Dataset excerpts:

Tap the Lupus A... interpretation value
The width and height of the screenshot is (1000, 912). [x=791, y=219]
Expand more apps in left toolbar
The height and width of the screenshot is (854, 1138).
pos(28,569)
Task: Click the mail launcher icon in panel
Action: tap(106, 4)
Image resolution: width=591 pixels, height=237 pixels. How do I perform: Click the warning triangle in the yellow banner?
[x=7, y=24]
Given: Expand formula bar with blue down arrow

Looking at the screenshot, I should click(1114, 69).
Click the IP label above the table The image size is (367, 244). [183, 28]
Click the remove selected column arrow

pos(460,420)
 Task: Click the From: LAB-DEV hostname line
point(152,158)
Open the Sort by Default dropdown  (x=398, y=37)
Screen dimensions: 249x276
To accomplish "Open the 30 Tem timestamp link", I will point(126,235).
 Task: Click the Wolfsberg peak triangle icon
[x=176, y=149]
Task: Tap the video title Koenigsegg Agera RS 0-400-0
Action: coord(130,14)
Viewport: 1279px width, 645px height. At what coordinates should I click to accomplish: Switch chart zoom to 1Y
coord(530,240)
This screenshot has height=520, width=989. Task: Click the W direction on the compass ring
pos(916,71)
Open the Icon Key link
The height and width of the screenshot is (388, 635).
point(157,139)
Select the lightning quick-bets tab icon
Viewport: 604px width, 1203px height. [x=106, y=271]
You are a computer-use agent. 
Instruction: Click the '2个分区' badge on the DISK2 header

Work to be completed: Copy only the stretch running from the line containing "Open the Sort" to the final line of the entries, both ends included, exactly as it stands.

Answer space:
Open the Sort by Default dropdown  (x=398, y=37)
Screen dimensions: 249x276
To accomplish "Open the 30 Tem timestamp link", I will point(126,235).
 Task: Click the Wolfsberg peak triangle icon
[x=176, y=149]
Task: Tap the video title Koenigsegg Agera RS 0-400-0
Action: coord(130,14)
Viewport: 1279px width, 645px height. At what coordinates should I click to accomplish: Switch chart zoom to 1Y
coord(530,240)
This screenshot has height=520, width=989. Task: Click the W direction on the compass ring
pos(916,71)
Open the Icon Key link
The height and width of the screenshot is (388, 635).
point(157,139)
Select the lightning quick-bets tab icon
Viewport: 604px width, 1203px height. [x=106, y=271]
You are a computer-use agent. 
Instruction: Click the '2个分区' badge on the DISK2 header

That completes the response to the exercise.